▶ [Text under study]:
====================

4. Optimizing Subqueries
MySQL's query optimization engine isn't always the most efficient when it comes to subqueries. That's why it is often a good idea to convert a subquery to a join. Joins have already been handled properly by the optimizer. Of course, be sure the column you're joining on in the second table is indexed. On the first table MySQL usually does a full table scan on against the subset of rows from the second table. This is part of the nested loops algorithm, which MySQL often engages to perform join operations.
5. Optimizing UNION
UNION has an interesting optimization that exists across a few different databases. It's obvious when you think about how it works. UNION gives you the rows from two tables that don't exist in the other. So implicitly, you are removing duplicates. To do this the MySQL database must return distinct rows, and thus must sort the data. Sorting, as we know is expensive, especially for large tables.
UNION ALL can very well be a big speedup for you. What if you already know that your data does not contain duplicates in either row, or what if you don't care about duplicates? In either case, UNION ALL is for you. Further, there may be other ways you can avoid the duplicates in your rows using some application logic, so you know that UNION ALL will provide the results you want, without the heavy overhead of sorting the data.
This list of query optimizations is by no means exhaustive, but should set you on the right track to optimizing the SQL in your application. Whenever possible, try a few different solutions, look at the query plans, test on large datasets, benchmark those results, and see what works in the real world. Also, be proactive by keeping an eye on your slow query log, and identify further queries that may need tuning as early as possible.

====================

▶ [Exercise data]:

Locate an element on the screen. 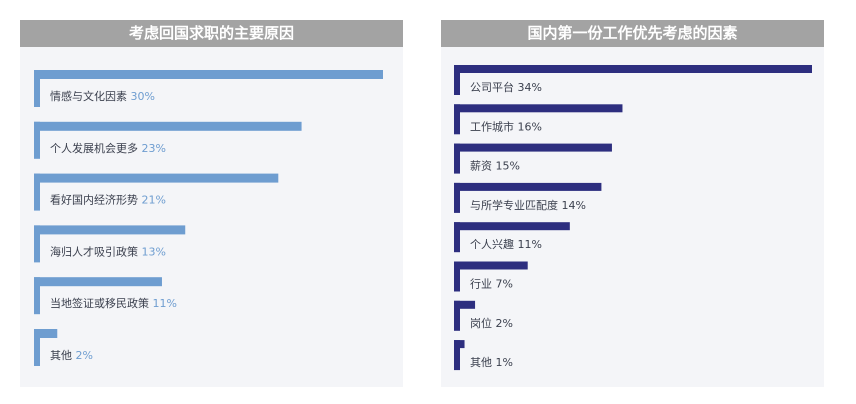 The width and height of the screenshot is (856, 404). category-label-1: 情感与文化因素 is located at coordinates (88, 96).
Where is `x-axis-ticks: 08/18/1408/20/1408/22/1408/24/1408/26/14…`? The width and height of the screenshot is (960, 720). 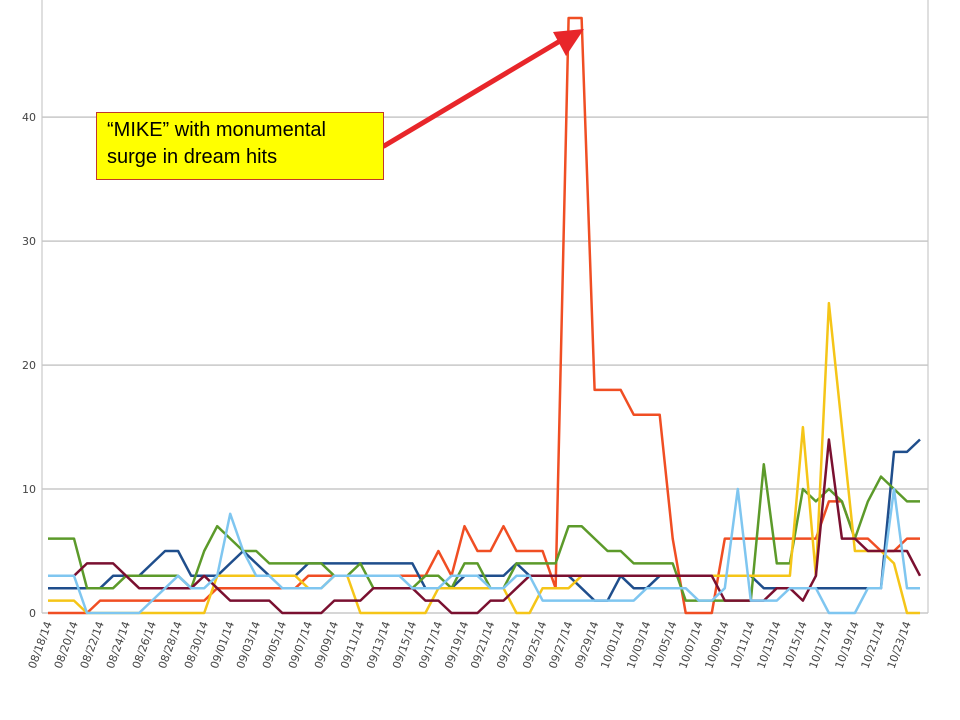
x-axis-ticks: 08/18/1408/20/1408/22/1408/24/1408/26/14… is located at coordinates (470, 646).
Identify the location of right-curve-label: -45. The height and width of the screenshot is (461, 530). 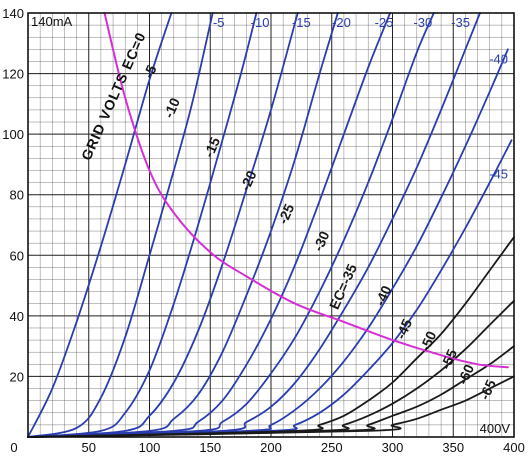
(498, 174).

====================

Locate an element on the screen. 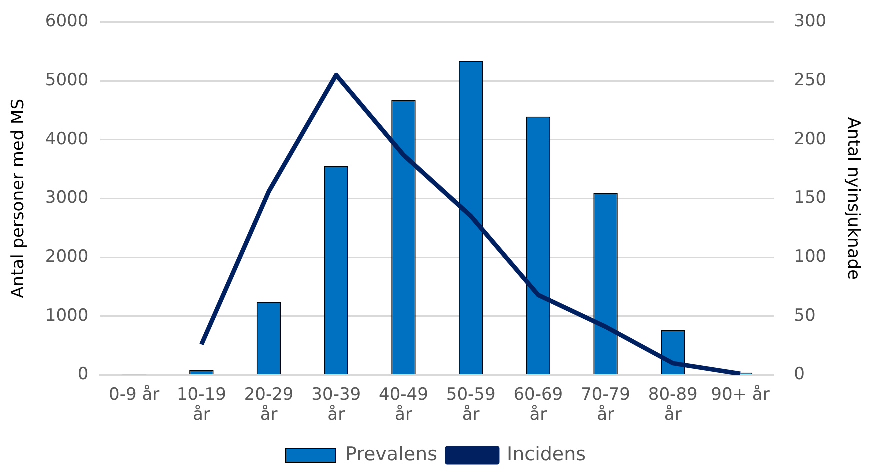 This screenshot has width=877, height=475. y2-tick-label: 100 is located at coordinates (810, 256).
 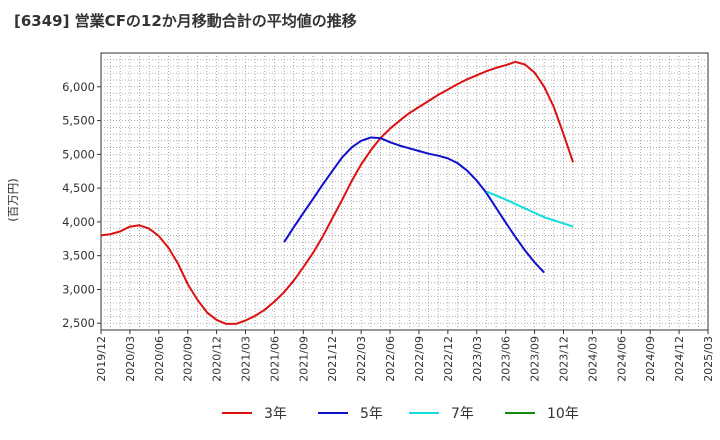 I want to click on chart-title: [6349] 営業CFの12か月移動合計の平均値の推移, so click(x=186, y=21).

====================

▶ [Directions]: In the MySQL query optimization text, which algorithm does MySQL often use to perform join operations?

▶ [Written solution]: The nested loops algorithm.